[Items from a dataset]
————
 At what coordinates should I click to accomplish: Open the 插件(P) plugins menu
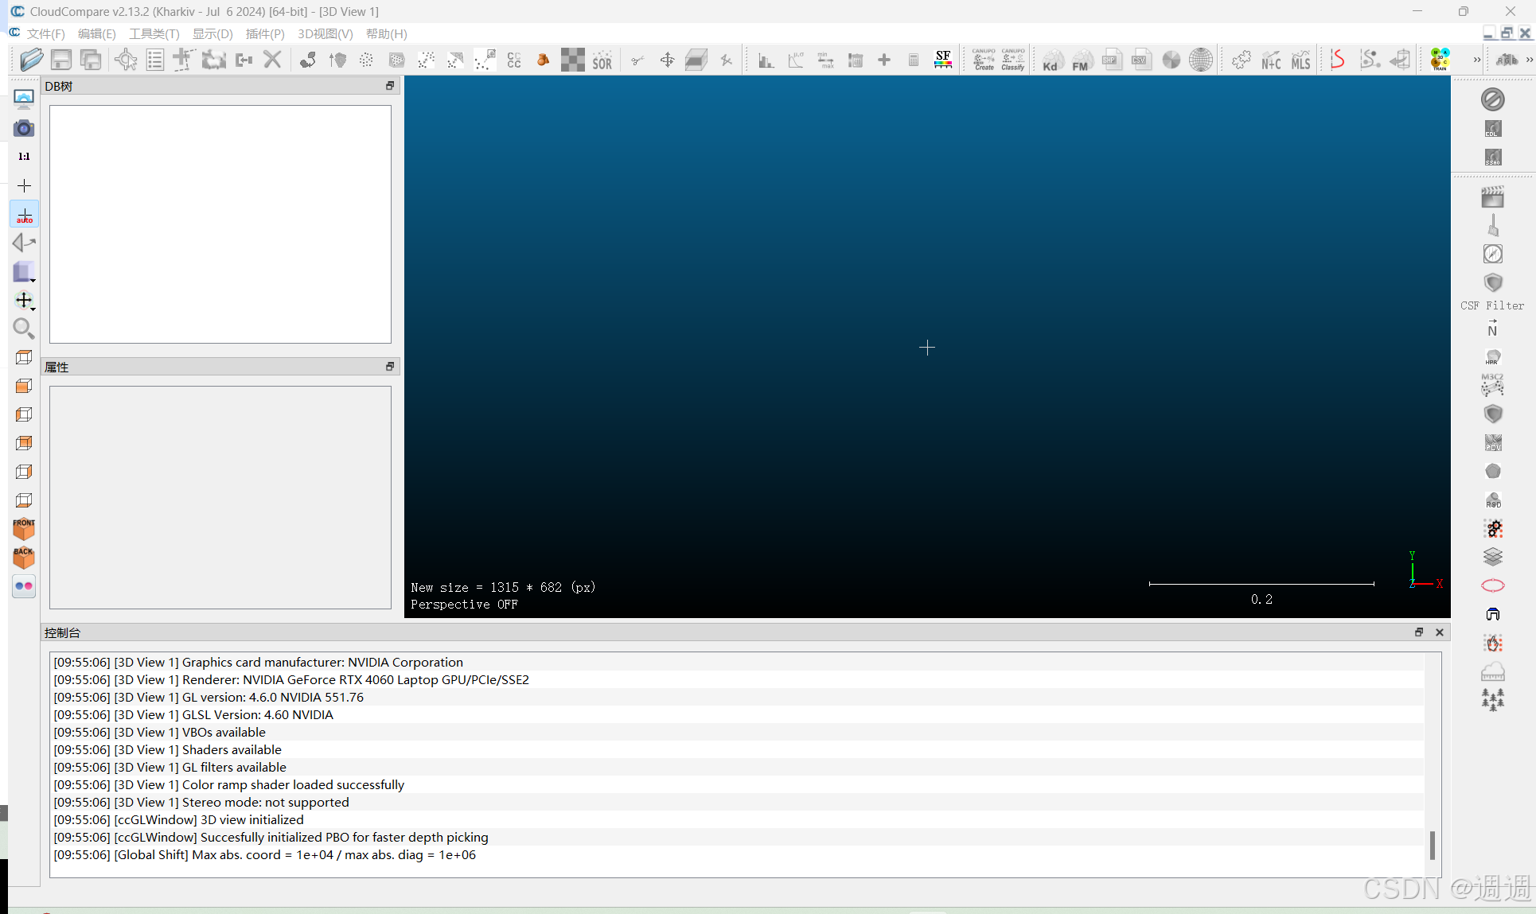coord(264,33)
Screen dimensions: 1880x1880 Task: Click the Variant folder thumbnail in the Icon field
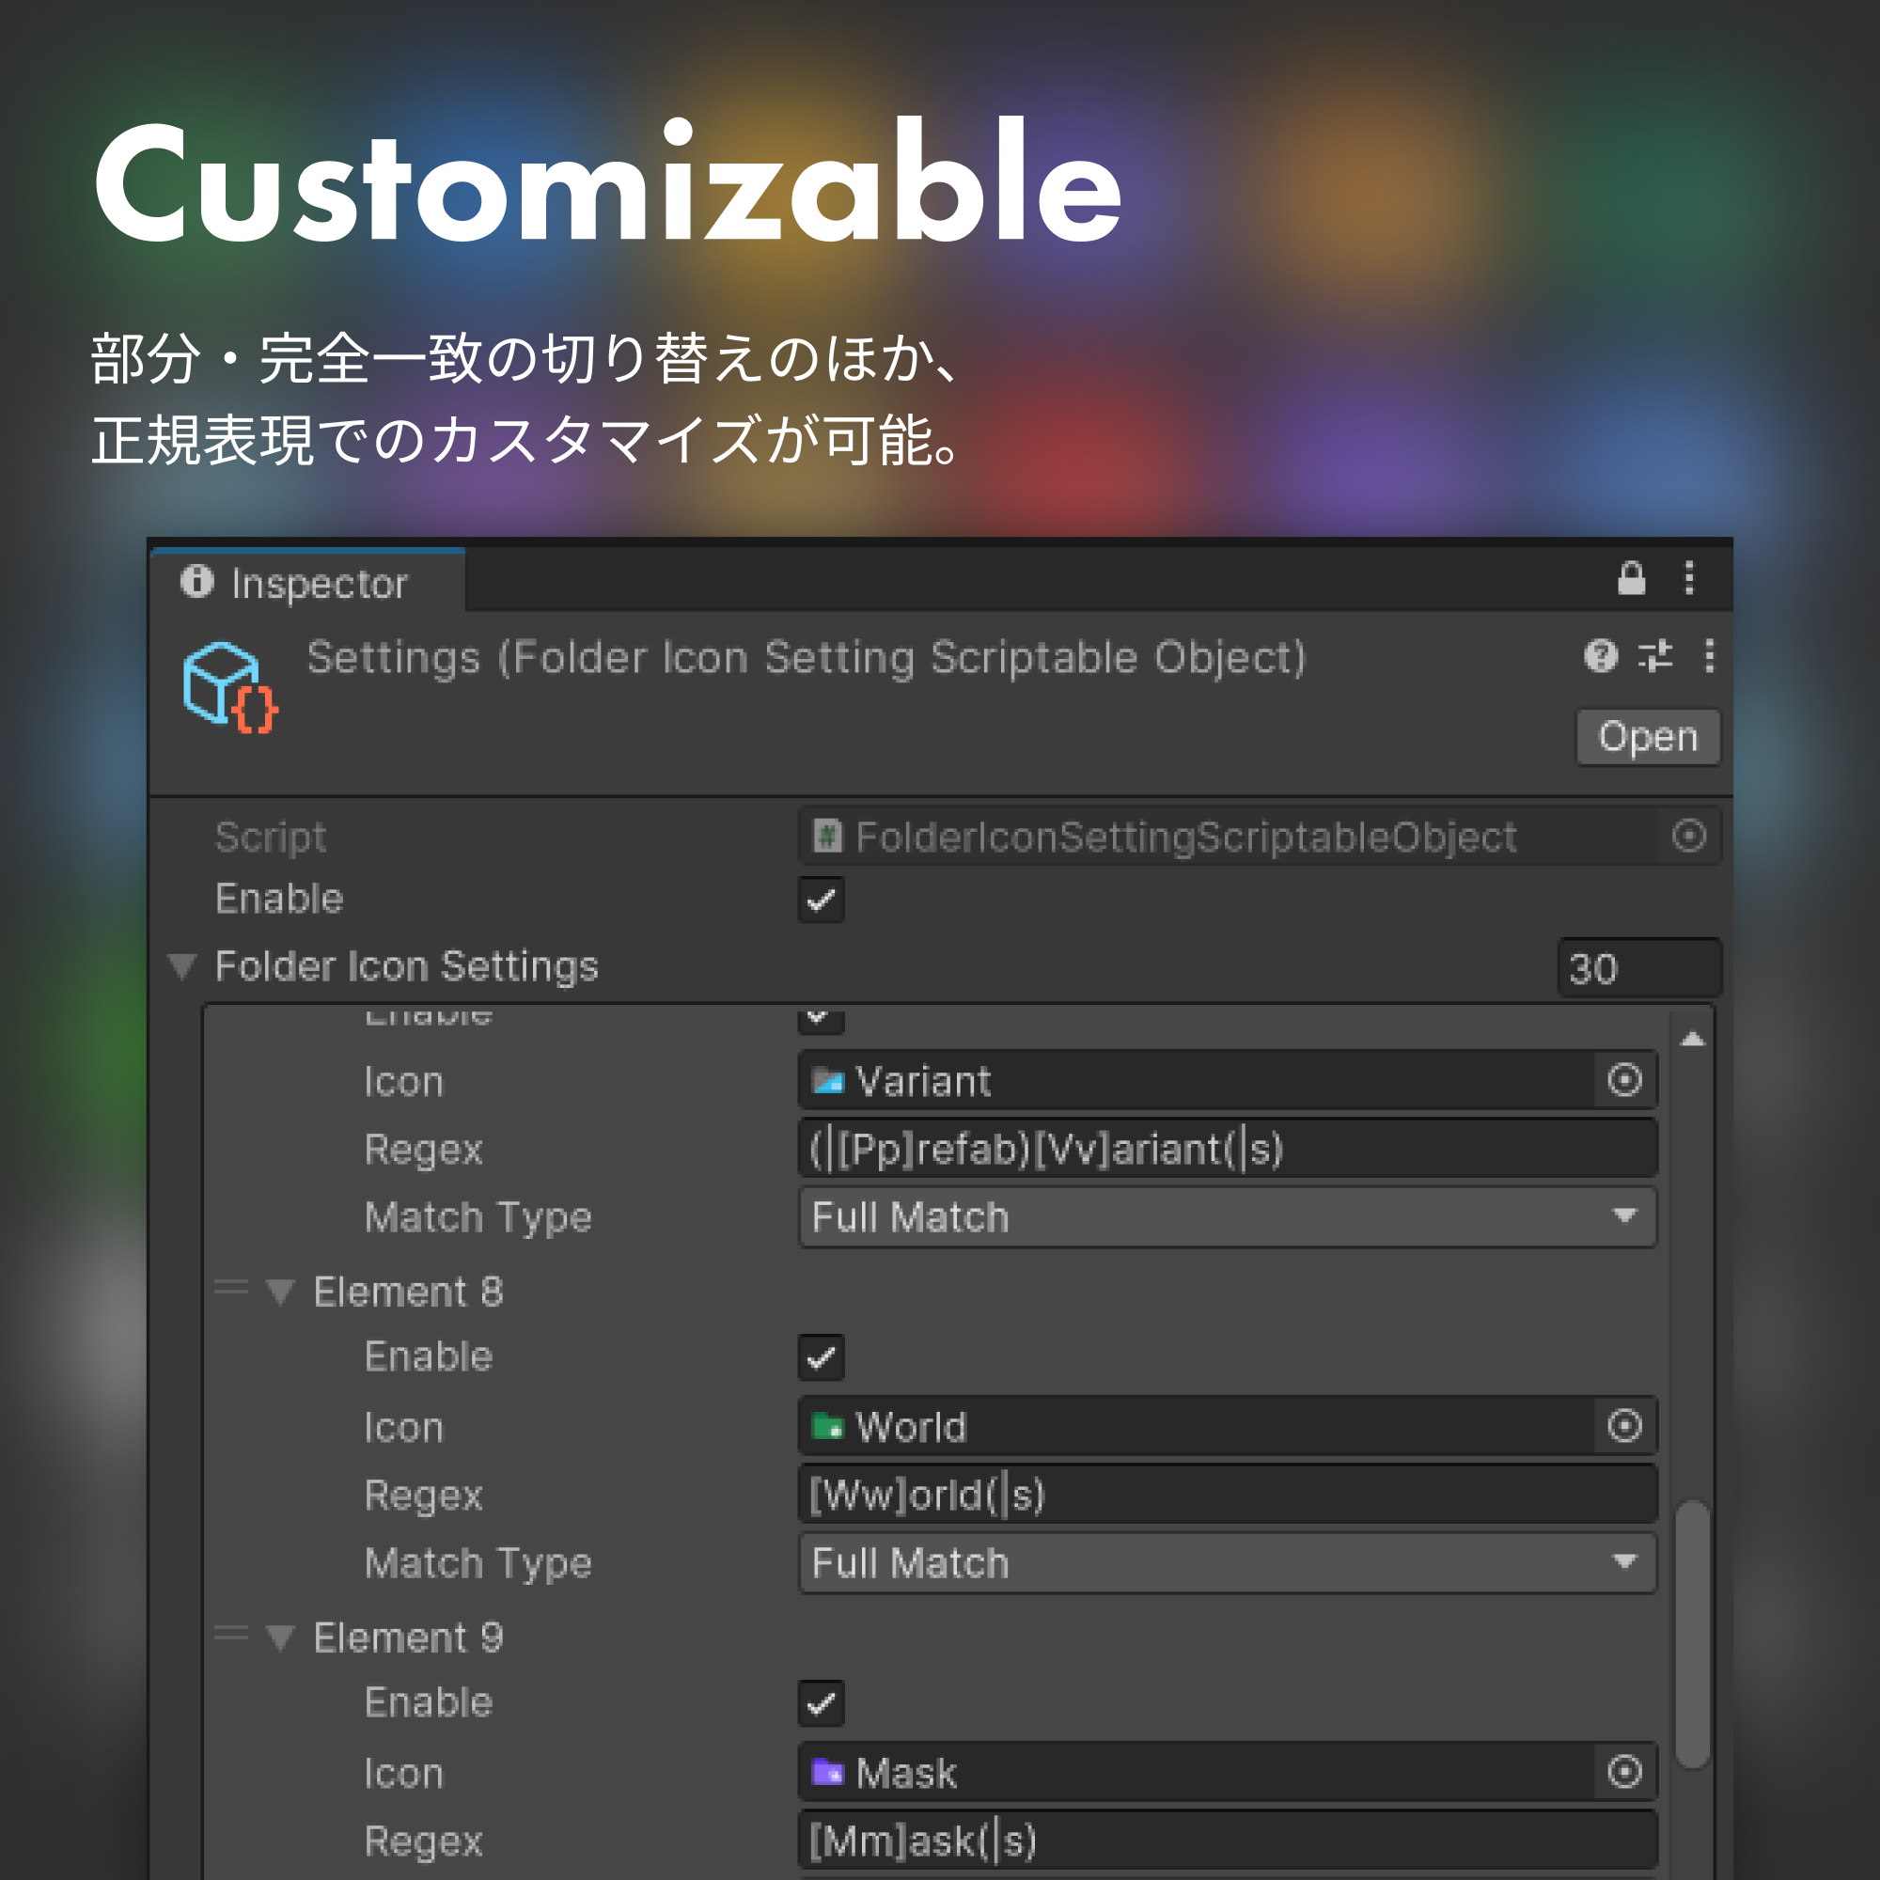[x=831, y=1080]
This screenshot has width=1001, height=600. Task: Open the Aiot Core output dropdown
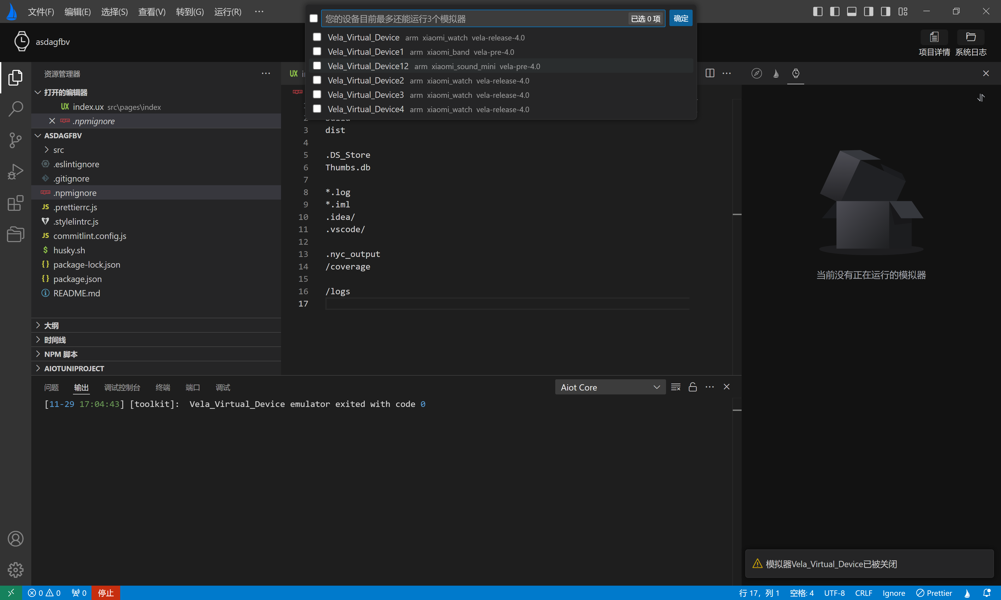click(610, 387)
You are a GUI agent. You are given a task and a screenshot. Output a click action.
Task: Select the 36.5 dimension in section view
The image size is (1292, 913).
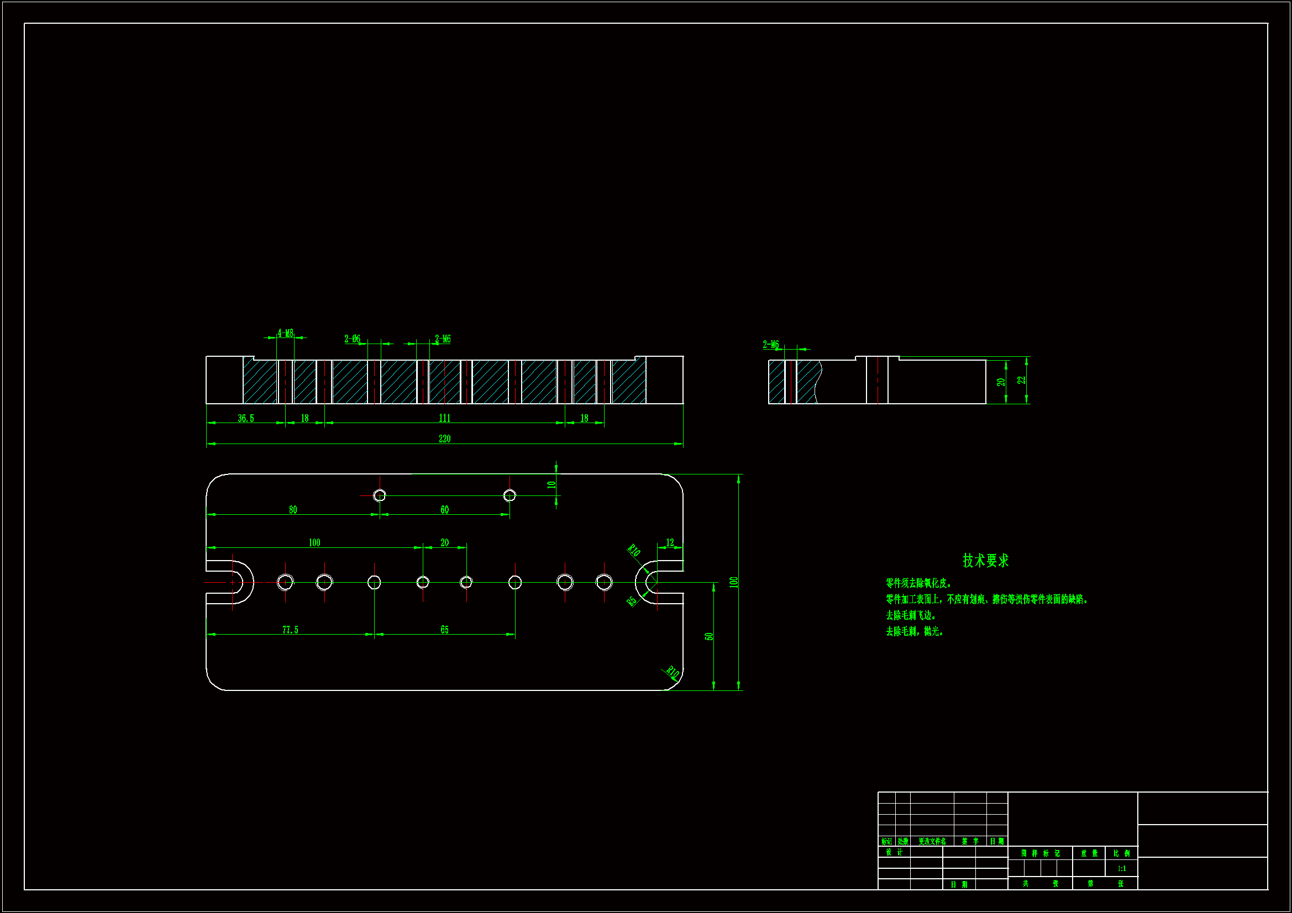[x=246, y=418]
————
**ACTION ITEM**
Return every line above exactly, omitting images.

**PROBLEM SOLUTION**
 At what coordinates should I click to accomplish: Open the 插件(P) plugins menu
coord(264,33)
Screen dimensions: 1880x1880 Task: Click the Variant folder thumbnail in the Icon field
[x=831, y=1080]
This screenshot has width=1001, height=600. Task: Open the Aiot Core output dropdown
click(610, 387)
You are a GUI agent. You are given a task and a screenshot. Output a click action.
Task: Select the 36.5 dimension in section view
The image size is (1292, 913).
[x=246, y=418]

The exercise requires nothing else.